Campaign Conundrum Scott Davis consultant denies receiving money from previous campaign, but documents say otherwise

By Royal Calkins

Christian Schneider, a key campaign consultant to Monterey County sheriff’s candidate Scott Davis, denies having done any work for Davis’s earlier campaign for Salinas City Council despite official campaign documents reporting that he was paid.

Questions to Schneider about two $750 payments from the Davis council campaign in early 2017 sparked loud and angry denials and denunciations from Schneider on Friday. The disputed payments also added fuel to a continuing controversy over allegations that Davis may have improperly funneled $31,000 from his union’s treasury to Schneider as part of the current campaign for sheriff. (Here’s another good backgrounder.)
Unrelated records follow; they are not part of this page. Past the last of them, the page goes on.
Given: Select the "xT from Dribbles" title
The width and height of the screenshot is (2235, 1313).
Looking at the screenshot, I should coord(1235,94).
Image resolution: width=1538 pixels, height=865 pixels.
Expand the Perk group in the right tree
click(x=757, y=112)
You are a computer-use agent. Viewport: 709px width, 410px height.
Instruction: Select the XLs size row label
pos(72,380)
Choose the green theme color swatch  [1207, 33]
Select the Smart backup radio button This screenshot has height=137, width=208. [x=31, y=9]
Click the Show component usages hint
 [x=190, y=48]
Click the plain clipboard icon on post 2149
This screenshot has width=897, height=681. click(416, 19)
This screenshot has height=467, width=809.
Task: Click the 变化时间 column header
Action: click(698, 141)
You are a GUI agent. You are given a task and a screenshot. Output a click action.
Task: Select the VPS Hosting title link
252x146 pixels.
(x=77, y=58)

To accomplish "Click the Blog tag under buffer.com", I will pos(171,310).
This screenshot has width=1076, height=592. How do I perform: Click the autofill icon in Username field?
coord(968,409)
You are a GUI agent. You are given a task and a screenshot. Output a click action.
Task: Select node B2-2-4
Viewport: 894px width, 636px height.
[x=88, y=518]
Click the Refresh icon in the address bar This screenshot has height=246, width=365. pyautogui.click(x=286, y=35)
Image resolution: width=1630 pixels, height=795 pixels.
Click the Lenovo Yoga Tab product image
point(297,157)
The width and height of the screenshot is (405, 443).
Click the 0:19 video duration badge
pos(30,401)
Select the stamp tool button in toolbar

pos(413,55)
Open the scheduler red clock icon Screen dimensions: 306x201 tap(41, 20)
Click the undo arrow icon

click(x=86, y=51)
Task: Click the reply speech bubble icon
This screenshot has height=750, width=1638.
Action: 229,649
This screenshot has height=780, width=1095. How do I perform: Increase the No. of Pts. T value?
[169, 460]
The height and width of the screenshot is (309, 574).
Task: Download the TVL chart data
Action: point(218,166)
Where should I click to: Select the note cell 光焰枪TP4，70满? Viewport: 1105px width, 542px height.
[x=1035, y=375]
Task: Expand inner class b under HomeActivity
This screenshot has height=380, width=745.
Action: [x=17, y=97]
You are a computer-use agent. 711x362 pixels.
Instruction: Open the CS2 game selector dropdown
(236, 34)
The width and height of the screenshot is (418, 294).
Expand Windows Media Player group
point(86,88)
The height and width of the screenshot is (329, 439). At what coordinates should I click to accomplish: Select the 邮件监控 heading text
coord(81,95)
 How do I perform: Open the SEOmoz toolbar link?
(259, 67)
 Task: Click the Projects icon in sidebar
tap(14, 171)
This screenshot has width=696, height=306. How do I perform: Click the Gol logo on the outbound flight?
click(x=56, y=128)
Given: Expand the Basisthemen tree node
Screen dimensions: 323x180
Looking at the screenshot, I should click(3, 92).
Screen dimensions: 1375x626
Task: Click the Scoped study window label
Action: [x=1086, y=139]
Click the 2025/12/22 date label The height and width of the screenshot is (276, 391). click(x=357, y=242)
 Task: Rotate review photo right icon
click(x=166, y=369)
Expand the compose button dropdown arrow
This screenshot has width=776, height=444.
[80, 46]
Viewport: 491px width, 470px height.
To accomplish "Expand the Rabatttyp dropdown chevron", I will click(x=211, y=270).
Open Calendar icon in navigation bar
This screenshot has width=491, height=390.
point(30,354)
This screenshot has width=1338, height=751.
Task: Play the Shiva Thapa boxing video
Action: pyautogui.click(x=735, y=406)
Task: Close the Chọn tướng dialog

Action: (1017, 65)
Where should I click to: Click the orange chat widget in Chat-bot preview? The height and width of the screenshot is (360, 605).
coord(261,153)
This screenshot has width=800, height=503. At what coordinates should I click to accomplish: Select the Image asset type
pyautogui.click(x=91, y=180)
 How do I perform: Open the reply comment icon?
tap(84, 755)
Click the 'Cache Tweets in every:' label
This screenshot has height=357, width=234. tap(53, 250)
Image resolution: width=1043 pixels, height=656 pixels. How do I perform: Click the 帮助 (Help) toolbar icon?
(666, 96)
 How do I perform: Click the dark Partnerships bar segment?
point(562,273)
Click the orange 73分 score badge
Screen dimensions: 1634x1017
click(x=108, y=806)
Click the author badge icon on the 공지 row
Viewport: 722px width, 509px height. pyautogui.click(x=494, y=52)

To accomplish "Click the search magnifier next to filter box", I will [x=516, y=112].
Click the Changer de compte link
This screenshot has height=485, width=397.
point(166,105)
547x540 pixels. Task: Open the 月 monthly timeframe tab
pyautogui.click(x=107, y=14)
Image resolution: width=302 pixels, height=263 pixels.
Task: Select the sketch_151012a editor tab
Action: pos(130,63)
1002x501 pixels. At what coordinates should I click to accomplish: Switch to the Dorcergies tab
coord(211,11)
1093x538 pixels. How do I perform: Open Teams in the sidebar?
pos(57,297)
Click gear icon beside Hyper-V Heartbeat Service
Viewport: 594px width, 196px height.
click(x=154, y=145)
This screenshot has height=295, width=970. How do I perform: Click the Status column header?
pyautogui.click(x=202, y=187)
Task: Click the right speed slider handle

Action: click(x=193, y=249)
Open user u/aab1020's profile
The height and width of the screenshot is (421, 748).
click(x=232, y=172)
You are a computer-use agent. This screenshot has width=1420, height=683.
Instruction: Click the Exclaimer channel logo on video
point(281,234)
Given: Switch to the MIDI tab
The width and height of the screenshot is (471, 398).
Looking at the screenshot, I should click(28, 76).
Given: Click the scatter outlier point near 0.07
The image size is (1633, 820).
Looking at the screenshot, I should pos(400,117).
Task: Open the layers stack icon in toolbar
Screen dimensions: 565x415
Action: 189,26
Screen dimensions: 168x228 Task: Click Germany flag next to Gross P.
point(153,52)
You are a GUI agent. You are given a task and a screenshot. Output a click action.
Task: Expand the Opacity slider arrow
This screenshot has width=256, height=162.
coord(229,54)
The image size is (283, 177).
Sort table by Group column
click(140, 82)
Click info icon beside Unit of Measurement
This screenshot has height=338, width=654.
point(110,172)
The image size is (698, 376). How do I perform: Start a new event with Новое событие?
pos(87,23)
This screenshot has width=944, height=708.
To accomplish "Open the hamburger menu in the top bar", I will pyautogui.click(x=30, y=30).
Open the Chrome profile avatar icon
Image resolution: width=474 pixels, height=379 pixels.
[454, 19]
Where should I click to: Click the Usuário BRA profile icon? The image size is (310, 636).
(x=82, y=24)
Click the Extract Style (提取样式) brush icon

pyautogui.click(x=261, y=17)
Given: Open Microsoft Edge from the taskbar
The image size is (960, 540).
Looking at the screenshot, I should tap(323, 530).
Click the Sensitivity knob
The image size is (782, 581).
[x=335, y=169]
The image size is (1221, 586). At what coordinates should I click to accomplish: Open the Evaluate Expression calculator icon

Davis, a sheriff’s deputy, is campaigning against the incumbent, Steve Bernal, in the June election. He is a former president of the deputies’ union, the Monterey County Deputy Sheriffs Association, which has endorsed him over Bernal.

Schneider declined to discuss specifics Friday, deciding instead to launch into the type of rant he has aimed at several journalists since becoming active in local campaigns. While helping to run Bernal’s first campaign four years ago, he accused the local press corps of bias against Bernal and worse. Now he accuses the same journalists of bias against Davis.

“Are you a fucking moron?” Schneider asked this writer in one of several telephone conversations Friday. “Do you not

Campaign disclosure statement

know how to read a goddamned 460 (campaign disclosure form)?”

In a subsequent email, Schneider wrote “(D)id not work on Scott’s campaign for city council. Nor will I respond to a reporter any longer who disparages me, refuses to print my points, and misrepresents information any longer.”

Despite Schneider’s denials, Davis’s official campaign finance report filed with the Salinas City Clerk’s Office on July 31, 2017, indicates that Schneider was paid $750 on two occasions in the reporting period of Jan. 1, 2017, to June 30, 2017. The document was signed by Davis and his campaign treasurer at the time, accountant and longtime GOP activist Warren Wayland. Campaign treasurers are required to maintain invoices and explanations for campaign expenditures but Wayland, now semi-retired, did not return calls Friday or Saturday.

Scott Davis campaign statement, 2017

The report from Davis’s council campaign says Schneider was paid for work as a campaign consultant. No other details are provided except Schneider’s address at the time. He has since moved.

In a brief telephone interview Friday, Davis initially denied using Schneider for any work related to the council campaign but when told of the amounts he said he might have hired Schneider to perform some data analysis. A subsequent message suggesting he track down any invoices was not returned.

A political consultant heavily involved in the Davis council campaign, John Fickas, said initially on Friday that Schneider also had been heavily involved in the council campaign.

“I don’t like the guy,” Fickas said. “He’s why I’m not working for Davis in this campaign but for the other guy.”

However, after conferring with another Davis campaign consultant, Brian Higgins,  Fickas said he was mistaken and had not worked with Schneider on the council campaign.

Higgins, who was in charge of the council campaign, said he never worked with Schneider on the campaign but said it was possible the campaign hired Schneider to do some work after the election. Davis won his current council seat in November 2016 but the campaign expense report covers contributions and expenditures made in the eight months following the actual vote.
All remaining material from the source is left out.